Exercise description
Check each line of the material below for the string "screenshot" and reply with how many have it, nothing more.

Data for this task
◆ ◆ ◆

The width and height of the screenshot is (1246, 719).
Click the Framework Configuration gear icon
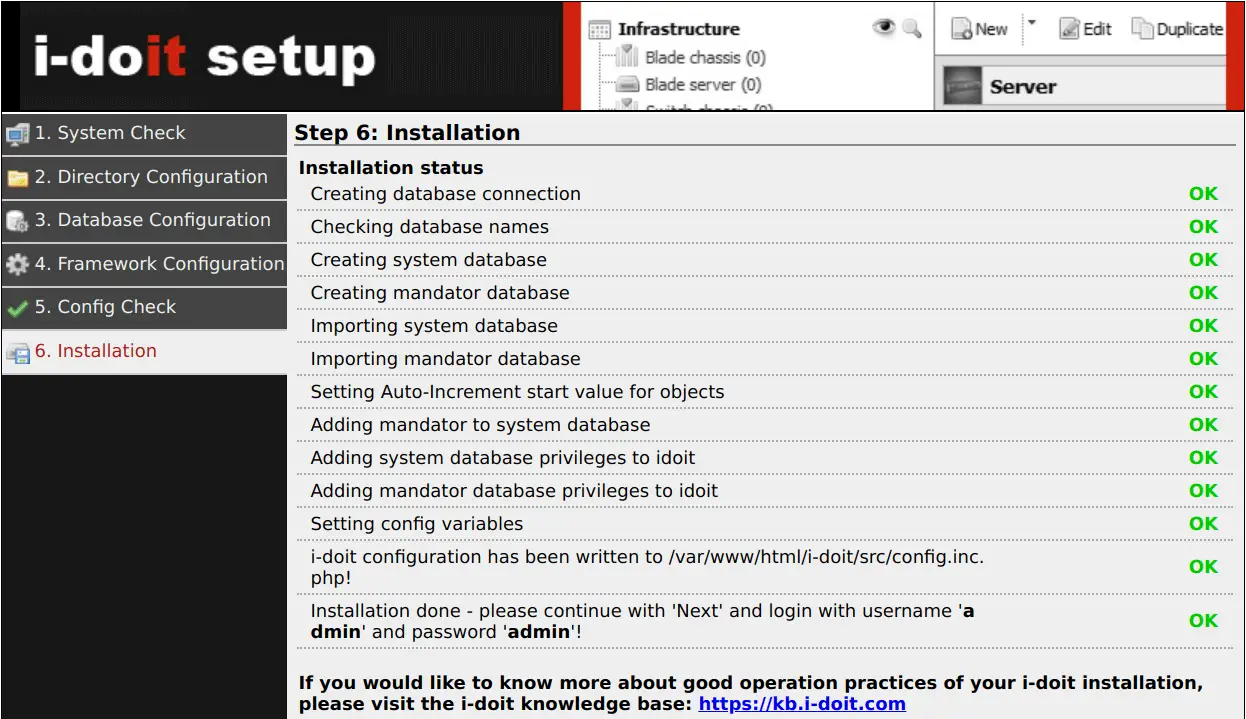[x=17, y=263]
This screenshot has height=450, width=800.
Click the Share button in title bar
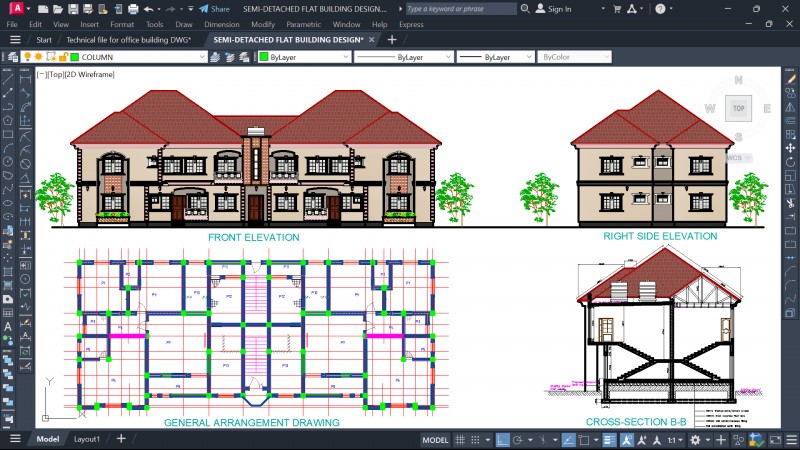pyautogui.click(x=213, y=9)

◆ ◆ ◆

Output for this exercise
2